METHODS IN CELL PHYSIOLOGY

Cell-permeable peptide-based disruption of endogenous PKA-AKAP complexes: a tool for studying the molecular roles of AKAP-mediated PKA subcellular anchoring

¹Centre National de la Recherche Scientifique (CNRS) UMR5232, Centre de Pharmacologie et d'Innovation dans le Diabète, Faculté de Pharmacie, Université de Montpellier 1; ²Institut National de la Santé et de la Recherche Médicale (INSERM) U376, Centre Hospitalier Universitaire Arnaud-de-Villeneuve; ³CNRS FRE-3009; and ⁴INSERM U896, Centre Régional de Lutte Contre le Cancer, Val d'Aurelle-Paul Lamarque, Montpellier, France

Submitted 21 April 2008 ; accepted in final form 3 December 2008

Stimulation of numerous G protein-coupled receptors leads to the elevation of intracellular concentrations of cAMP, which subsequently activates the PKA pathway. Specificity of the PKA signaling module is determined by a sophisticated subcellular targeting network that directs the spatiotemporal activation of the kinase. This specific compartmentalization mechanism occurs through high-affinity interactions of PKA with A-kinase anchoring proteins (AKAPs), the role of which is to target the kinase to discrete subcellular microdomains. Recently, a peptide designated "AKAPis" has been proposed to competitively inhibit PKA-AKAP interactions in vitro.
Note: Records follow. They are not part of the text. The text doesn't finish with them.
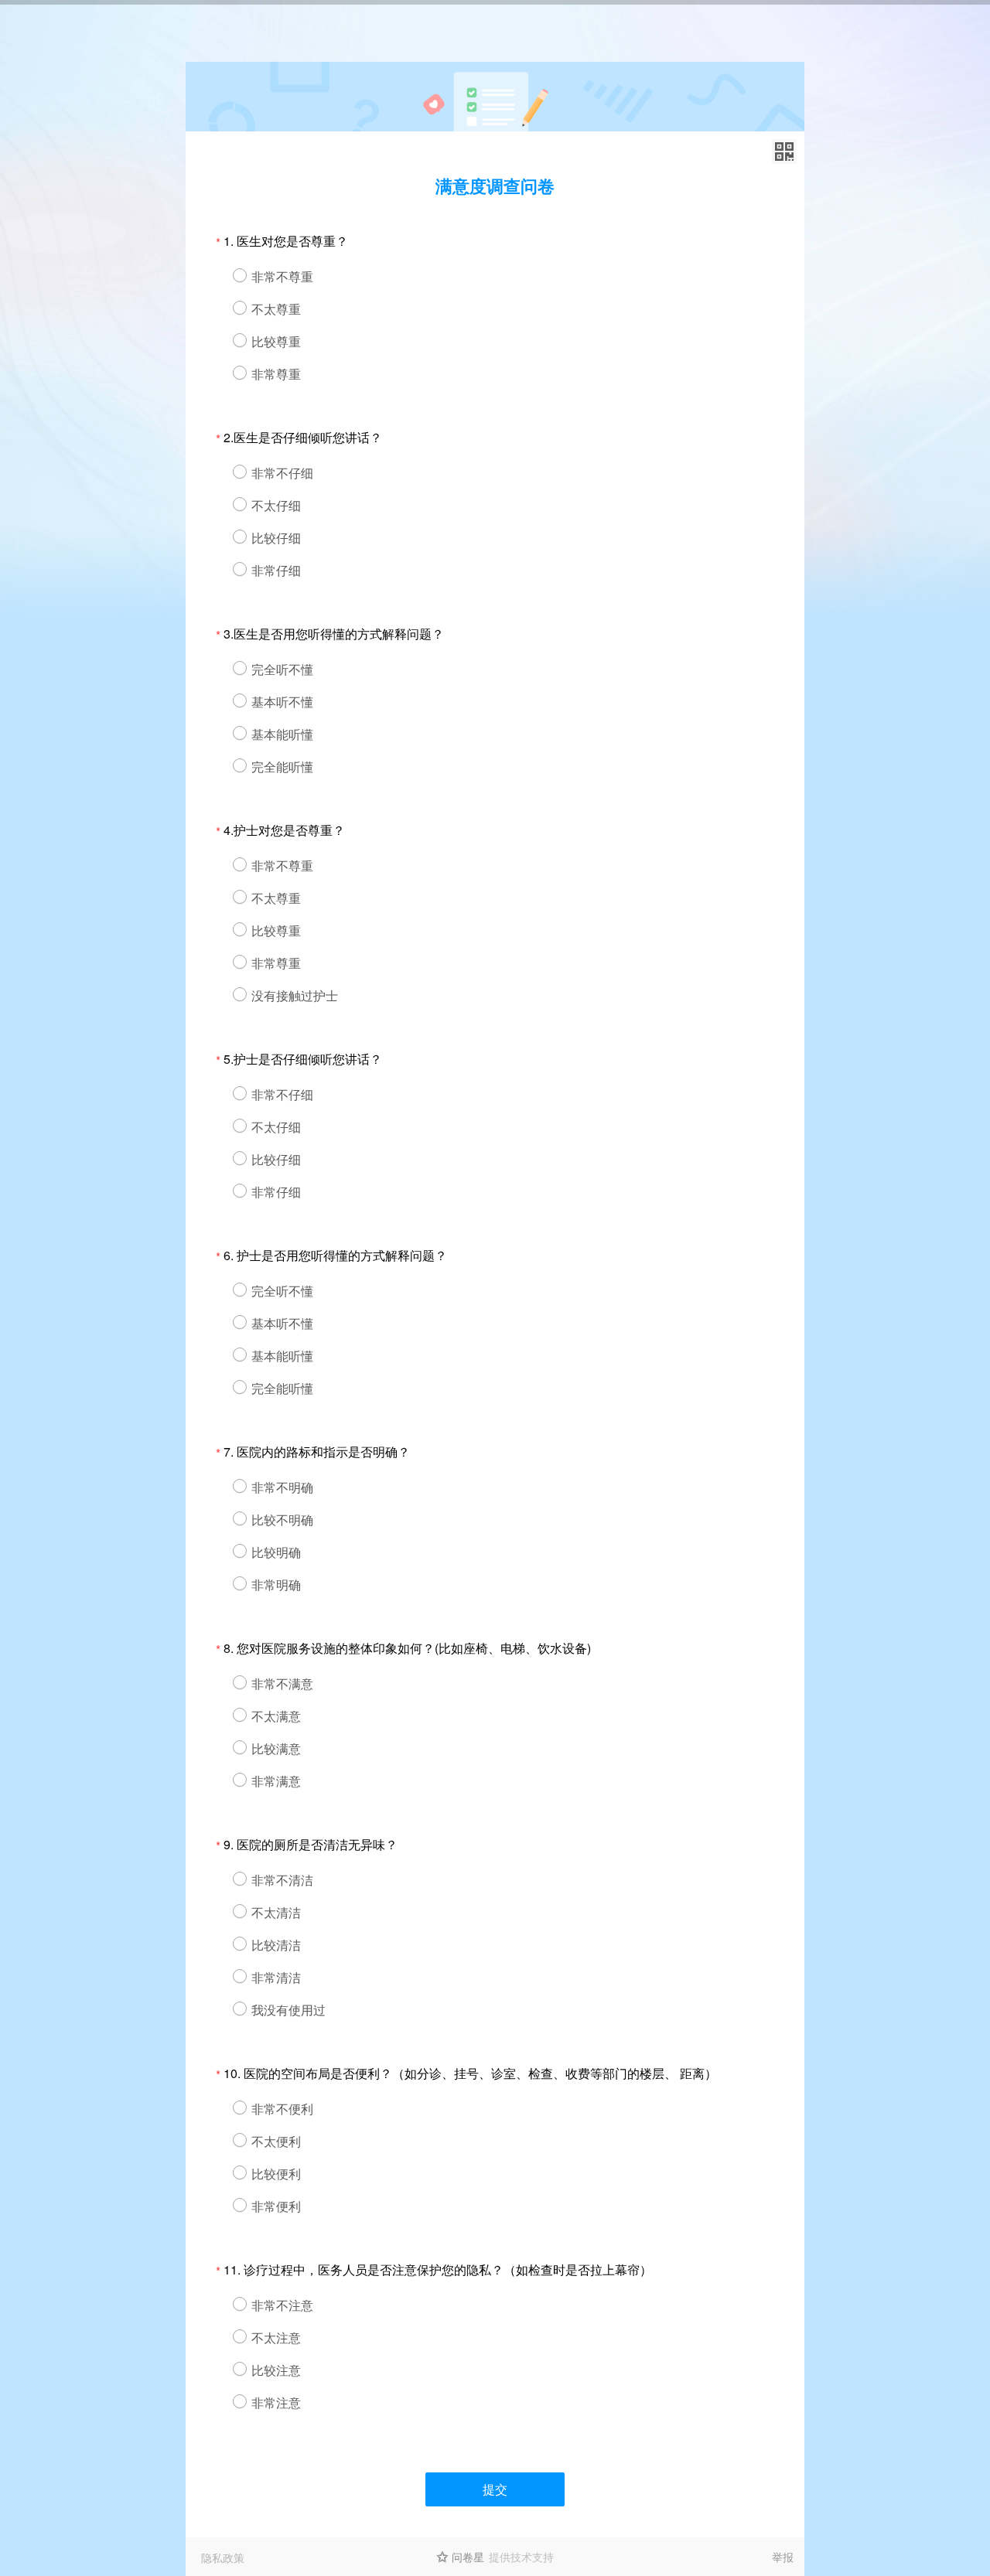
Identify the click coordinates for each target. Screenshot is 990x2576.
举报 (783, 2556)
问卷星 (468, 2556)
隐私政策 (222, 2557)
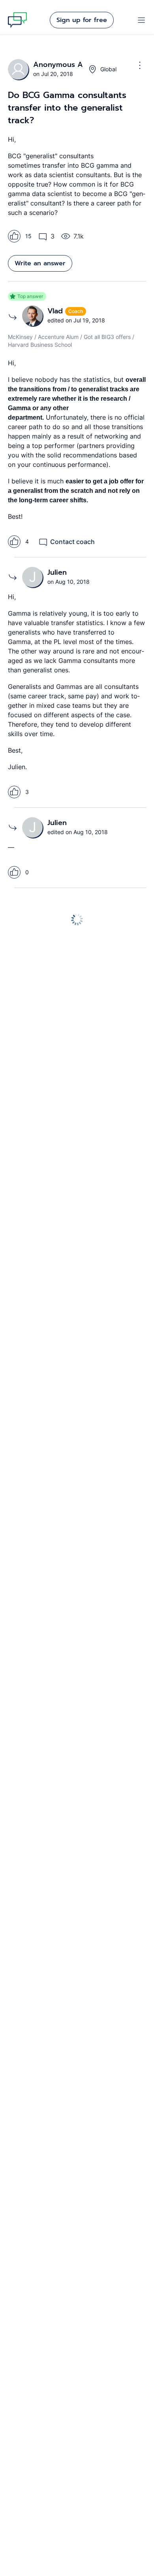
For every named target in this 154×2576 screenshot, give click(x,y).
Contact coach (72, 542)
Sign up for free (81, 20)
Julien (57, 572)
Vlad (56, 310)
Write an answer (40, 263)
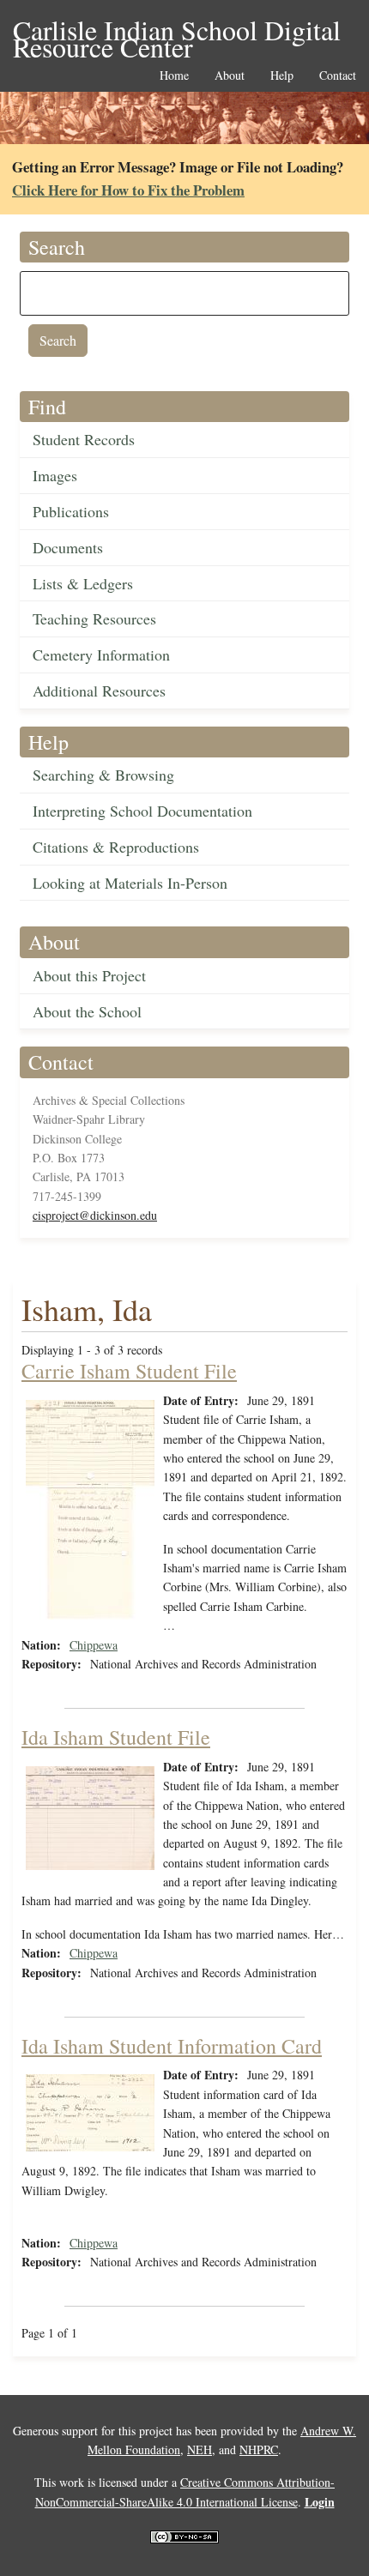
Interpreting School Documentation (142, 810)
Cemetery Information (101, 654)
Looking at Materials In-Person (130, 882)
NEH (199, 2449)
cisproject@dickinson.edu (95, 1215)
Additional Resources (99, 690)
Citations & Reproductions (116, 846)
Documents (68, 547)
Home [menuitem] (174, 76)
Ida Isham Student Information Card (171, 2046)
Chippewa (94, 1645)
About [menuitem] (230, 76)
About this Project (89, 975)
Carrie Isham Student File (129, 1371)
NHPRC (258, 2449)
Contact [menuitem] (337, 76)
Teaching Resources (94, 618)
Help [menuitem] (281, 76)
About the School (87, 1011)
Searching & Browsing (103, 774)
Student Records (84, 439)
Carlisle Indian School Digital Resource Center (177, 31)
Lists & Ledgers (83, 583)
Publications (71, 511)
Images (55, 475)
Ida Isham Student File (115, 1737)
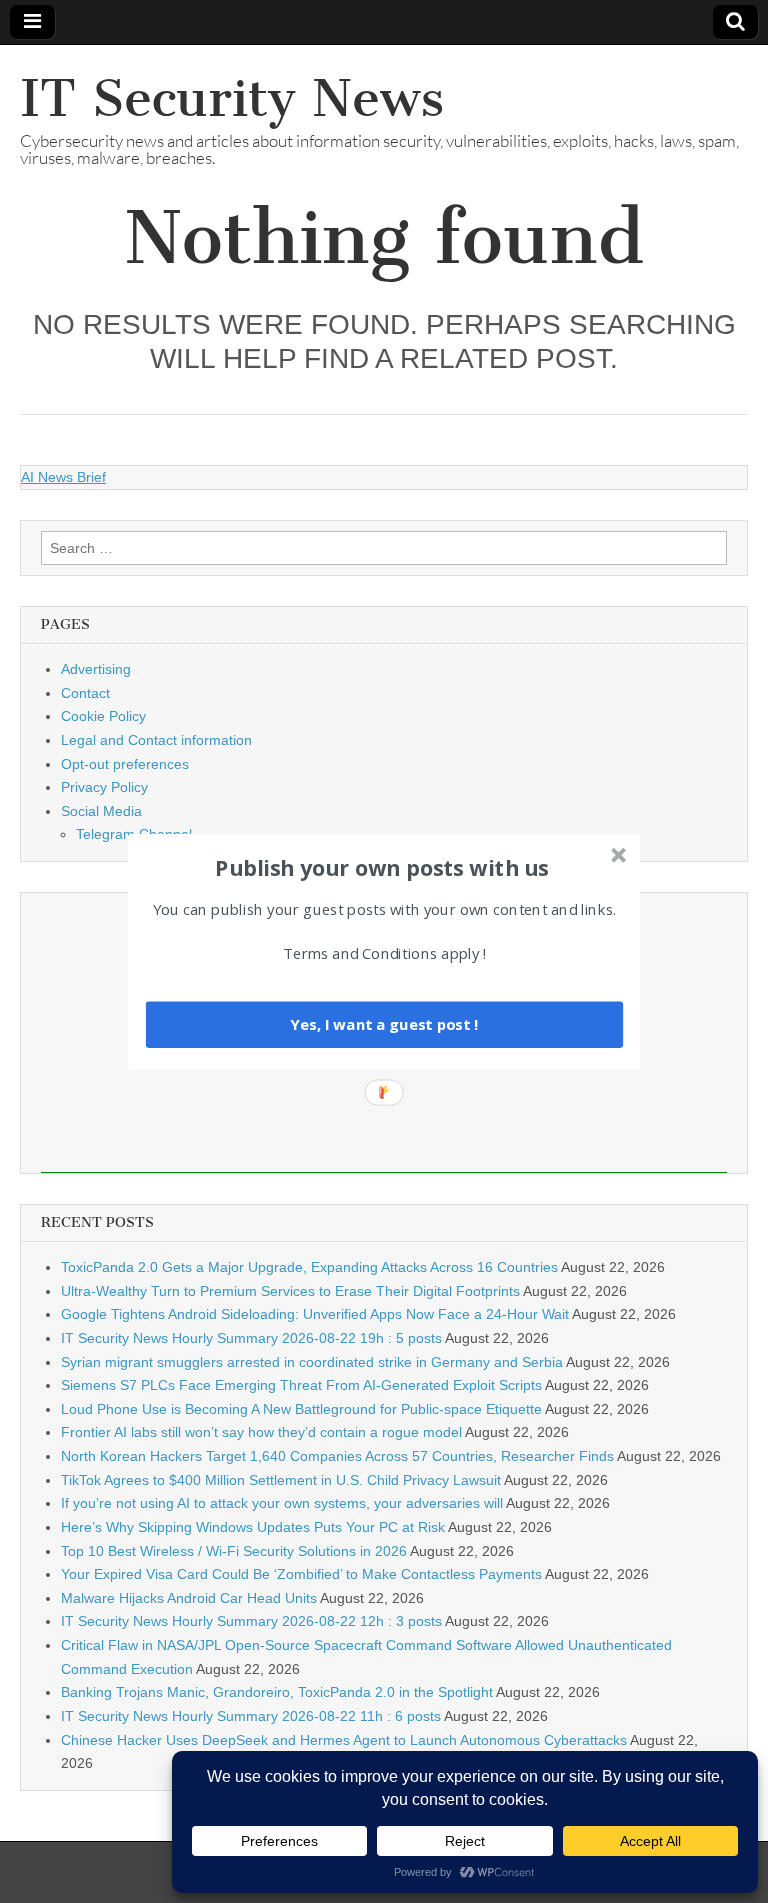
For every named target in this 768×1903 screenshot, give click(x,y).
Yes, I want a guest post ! (384, 1024)
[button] (382, 867)
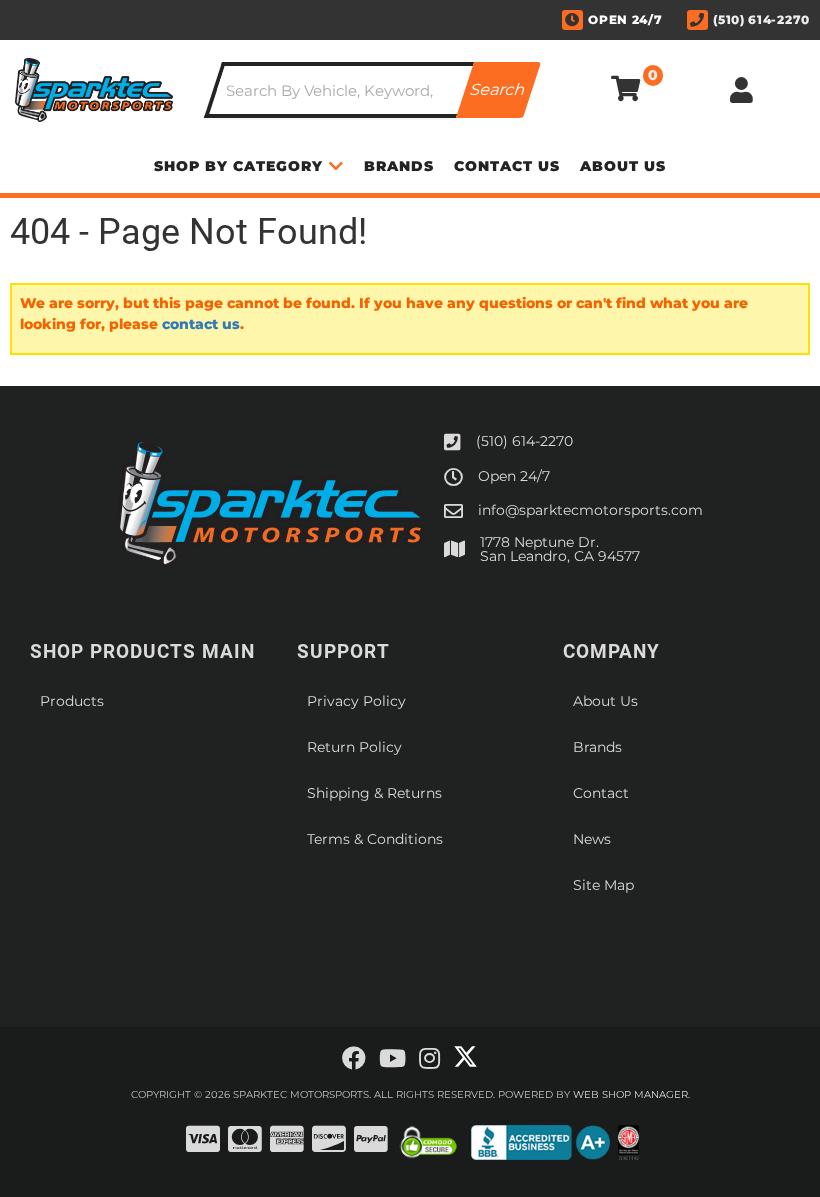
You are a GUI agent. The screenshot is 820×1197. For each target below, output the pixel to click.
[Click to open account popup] (742, 90)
We therefore sought to characterize a cell-permeable construct of the AKAPis inhibitor and use it as a tool to characterize the impact of PKA compartmentalization by AKAPs. Using insulin-secreting pancreatic β-cells (INS-1 cells), we showed that TAT-AKAPis (at a micromolar range) dose dependently disrupted a significant fraction of endogenous PKA-AKAP interactions. Immunoflurescent analysis also indicated that TAT-AKAPis significantly affected PKA subcellular localization. Furthermore, TAT-AKAPis markedly attenuated glucagon-induced phosphorylations of p44/p42 MAPKs and cAMP response element binding protein, which are downstream effectors of PKA. In parallel, TAT-AKAPis dose dependently inhibited the glucagon-induced potentiation of insulin release. Therefore, AKAP-mediated subcellular compartmentalization of PKA represents a key mechanism for PKA-dependent phosphorylation events and potentiation of insulin secretion in intact pancreatic β-cells. More interestingly, our data highlight the effectiveness of the cell-permeable peptide-mediated approach to monitoring in cellulo PKA-AKAP interactions and delineating PKA-dependent phosphorylation events underlying specific cellular responses.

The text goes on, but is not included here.